Of they are good then they don't need to worry


----------



## alln (Jun 16, 2015)

itsablackmarket said:


> I've noticed a trend. Anytime I pick up anyone under 5, I see my rating drop. I've been a driver for over a year and I'm sure this is true. Therefore, I'm going to reject anything under 5. Accepting anything less is suicide. Since I'm an independent contractor, it is within my rights to pick up 5's only without fearing retaliation from Uber, since I am legally protected. 5's are extremely hard to come by though, which is kind of a problem. See sig


Sometimes 5 are first time riders and they are worst, because they don't know how to rate


----------



## Emp9 (Apr 9, 2015)

its true but ill say 4.8 is fine for a rider. 4.7 are so so , and 4.6 and under are very short rides or just bad pax.


----------



## itsablackmarket (May 12, 2015)

Emp9 said:


> its true but ill say 4.8 is fine for a rider. 4.7 are so so , and 4.6 and under are very short rides or just bad pax.


I think 4.8-4.7 are the worst to your ratings. 4.6-4.5 are short rides. 4.4 and lower it's someone who can't place their pin right or takes forever to come out, typically.


----------



## Steve4991 (Jul 21, 2015)

Disgusted Driver said:


> F the ratings. Pick up the 2's and 3's for amusement. They are usually fine during the day, these are probably the folks who are asshat drunks.


I find my ratings go down as my surges go up. I drive a lot of intoxicated far distances with a 2.8X surge.
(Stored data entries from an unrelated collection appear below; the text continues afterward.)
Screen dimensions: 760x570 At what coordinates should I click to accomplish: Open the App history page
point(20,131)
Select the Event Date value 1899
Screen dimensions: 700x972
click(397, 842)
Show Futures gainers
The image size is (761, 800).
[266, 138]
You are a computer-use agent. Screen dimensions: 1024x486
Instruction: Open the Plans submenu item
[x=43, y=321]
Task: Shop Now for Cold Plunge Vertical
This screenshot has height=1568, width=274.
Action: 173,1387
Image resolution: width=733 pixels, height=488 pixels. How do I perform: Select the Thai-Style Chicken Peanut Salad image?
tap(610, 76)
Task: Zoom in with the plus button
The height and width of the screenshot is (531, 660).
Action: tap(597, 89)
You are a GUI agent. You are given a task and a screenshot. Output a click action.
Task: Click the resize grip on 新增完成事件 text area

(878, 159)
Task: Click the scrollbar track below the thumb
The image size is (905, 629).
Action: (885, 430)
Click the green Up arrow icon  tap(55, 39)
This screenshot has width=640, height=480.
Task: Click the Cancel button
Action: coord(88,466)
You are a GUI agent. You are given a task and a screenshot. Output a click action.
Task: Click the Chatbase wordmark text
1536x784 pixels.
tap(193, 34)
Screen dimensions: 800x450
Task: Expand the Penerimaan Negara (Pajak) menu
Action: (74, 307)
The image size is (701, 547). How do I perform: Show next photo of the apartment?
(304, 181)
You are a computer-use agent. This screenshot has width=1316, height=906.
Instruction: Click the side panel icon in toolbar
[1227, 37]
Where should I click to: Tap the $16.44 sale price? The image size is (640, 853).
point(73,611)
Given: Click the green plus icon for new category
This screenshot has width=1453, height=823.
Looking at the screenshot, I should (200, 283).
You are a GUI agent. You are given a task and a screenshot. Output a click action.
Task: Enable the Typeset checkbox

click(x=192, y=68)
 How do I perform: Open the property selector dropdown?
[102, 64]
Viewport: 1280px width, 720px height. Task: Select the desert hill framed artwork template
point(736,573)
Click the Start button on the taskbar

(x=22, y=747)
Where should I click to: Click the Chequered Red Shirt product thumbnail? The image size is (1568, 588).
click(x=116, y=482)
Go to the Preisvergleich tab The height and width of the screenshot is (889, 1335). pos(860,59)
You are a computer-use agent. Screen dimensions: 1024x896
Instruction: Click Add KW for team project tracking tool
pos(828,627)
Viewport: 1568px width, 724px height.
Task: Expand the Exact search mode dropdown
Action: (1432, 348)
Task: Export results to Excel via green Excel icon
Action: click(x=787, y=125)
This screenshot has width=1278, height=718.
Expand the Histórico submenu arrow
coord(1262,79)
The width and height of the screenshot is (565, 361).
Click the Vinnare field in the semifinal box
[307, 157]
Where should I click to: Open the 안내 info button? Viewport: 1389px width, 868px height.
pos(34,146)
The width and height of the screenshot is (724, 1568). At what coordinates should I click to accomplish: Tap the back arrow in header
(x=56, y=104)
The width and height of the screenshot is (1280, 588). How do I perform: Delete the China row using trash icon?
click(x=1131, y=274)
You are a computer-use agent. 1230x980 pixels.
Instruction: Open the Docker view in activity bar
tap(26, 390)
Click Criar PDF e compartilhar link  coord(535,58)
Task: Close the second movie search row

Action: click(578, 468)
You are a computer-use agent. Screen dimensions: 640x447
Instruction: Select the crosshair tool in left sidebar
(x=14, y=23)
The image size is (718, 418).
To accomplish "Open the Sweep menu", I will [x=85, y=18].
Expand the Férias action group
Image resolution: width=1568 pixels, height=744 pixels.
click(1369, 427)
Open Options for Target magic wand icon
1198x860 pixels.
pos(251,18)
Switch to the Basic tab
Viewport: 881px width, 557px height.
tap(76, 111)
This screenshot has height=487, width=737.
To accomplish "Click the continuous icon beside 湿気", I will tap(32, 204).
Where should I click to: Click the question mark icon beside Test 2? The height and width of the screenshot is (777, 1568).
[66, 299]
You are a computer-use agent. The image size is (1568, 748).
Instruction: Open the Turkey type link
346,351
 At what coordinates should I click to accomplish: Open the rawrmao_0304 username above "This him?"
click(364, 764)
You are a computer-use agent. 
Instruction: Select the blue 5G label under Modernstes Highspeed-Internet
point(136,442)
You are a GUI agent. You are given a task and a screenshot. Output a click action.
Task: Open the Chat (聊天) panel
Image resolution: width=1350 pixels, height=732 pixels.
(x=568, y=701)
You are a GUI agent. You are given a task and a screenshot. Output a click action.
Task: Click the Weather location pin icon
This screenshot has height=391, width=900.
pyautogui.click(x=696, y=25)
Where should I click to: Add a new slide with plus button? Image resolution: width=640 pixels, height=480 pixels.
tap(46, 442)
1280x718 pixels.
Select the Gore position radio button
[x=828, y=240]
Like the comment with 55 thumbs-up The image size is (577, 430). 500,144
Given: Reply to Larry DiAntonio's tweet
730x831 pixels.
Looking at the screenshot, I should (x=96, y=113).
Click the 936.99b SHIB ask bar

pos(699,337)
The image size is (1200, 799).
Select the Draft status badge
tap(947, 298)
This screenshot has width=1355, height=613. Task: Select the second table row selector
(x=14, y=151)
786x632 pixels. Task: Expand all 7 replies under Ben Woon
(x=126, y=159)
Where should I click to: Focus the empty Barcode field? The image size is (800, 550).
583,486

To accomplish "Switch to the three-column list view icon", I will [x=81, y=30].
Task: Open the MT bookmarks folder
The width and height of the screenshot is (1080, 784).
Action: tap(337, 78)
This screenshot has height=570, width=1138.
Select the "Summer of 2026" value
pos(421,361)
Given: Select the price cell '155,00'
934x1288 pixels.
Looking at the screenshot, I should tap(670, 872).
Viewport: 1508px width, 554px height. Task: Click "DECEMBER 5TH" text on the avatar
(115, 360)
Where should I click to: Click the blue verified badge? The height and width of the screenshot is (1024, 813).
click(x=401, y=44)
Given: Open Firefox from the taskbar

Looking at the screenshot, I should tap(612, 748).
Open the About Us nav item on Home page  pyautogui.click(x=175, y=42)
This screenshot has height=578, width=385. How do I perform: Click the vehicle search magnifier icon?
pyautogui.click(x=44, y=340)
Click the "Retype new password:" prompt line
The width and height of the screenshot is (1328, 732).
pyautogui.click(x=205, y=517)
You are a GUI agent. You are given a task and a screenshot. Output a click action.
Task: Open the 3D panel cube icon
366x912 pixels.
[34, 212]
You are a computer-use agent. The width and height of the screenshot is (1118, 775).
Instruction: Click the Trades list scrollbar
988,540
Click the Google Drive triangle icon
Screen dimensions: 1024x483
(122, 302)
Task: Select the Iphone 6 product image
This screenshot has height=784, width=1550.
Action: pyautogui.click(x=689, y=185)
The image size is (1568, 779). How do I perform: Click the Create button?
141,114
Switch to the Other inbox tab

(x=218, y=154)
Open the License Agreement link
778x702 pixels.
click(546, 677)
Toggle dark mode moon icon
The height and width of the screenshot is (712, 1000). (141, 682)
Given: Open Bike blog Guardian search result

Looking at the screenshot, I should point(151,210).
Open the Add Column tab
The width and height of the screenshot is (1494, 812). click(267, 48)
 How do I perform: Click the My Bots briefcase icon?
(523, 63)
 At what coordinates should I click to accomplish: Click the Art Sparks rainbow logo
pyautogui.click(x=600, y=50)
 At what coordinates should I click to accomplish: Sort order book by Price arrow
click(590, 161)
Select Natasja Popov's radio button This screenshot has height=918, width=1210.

I get whacked when they see the amount on the credit card....But I'm OK with that.....


----------



## Emp9 (Apr 9, 2015)

itsablackmarket said:


> I think 4.8-4.7 are the worst to your ratings. 4.6-4.5 are short rides. 4.4 and lower it's someone who can't place their pin right or takes forever to come out, typically.


yeah you have a point , picked up a few 4.6 and 4.7 pax and they dont talk much but everything else they are actually good , however woke up just now to a 1 day 4.5 and i didnt drive for a few days before this early morning. i find if they dont talk much or on the way to work they give 4's not 5;s


----------



## Full time DJ (Jun 14, 2015)

I can't figure the rating system out or why people do what they do. My car is immaculate, I have it done two or three times a week, I'm friendly and well dressed and I've seen myself go from a 4.97 to a 4.79 in a day, then back up to a 4.9. I pay no attention. I give good service to everyone and keep on keeping on.


----------



## alln (Jun 16, 2015)

Emp9 said:


> yeah you have a point , picked up a few 4.6 and 4.7 pax and they dont talk much but everything else they are actually good , however woke up just now to a 1 day 4.5 and i didnt drive for a few days before this early morning. i find if they dont talk much or on the way to work they give 4's not 5;s


I didn't drive from last 4 days and today after few rides 1 day rating shows 4


----------



## Emp9 (Apr 9, 2015)

Full time DJ said:


> I can't figure the rating system out or why people do what they do. My car is immaculate, I have it done two or three times a week, I'm friendly and well dressed and I've seen myself go from a 4.97 to a 4.79 in a day, then back up to a 4.9. I pay no attention. I give good service to everyone and keep on keeping on.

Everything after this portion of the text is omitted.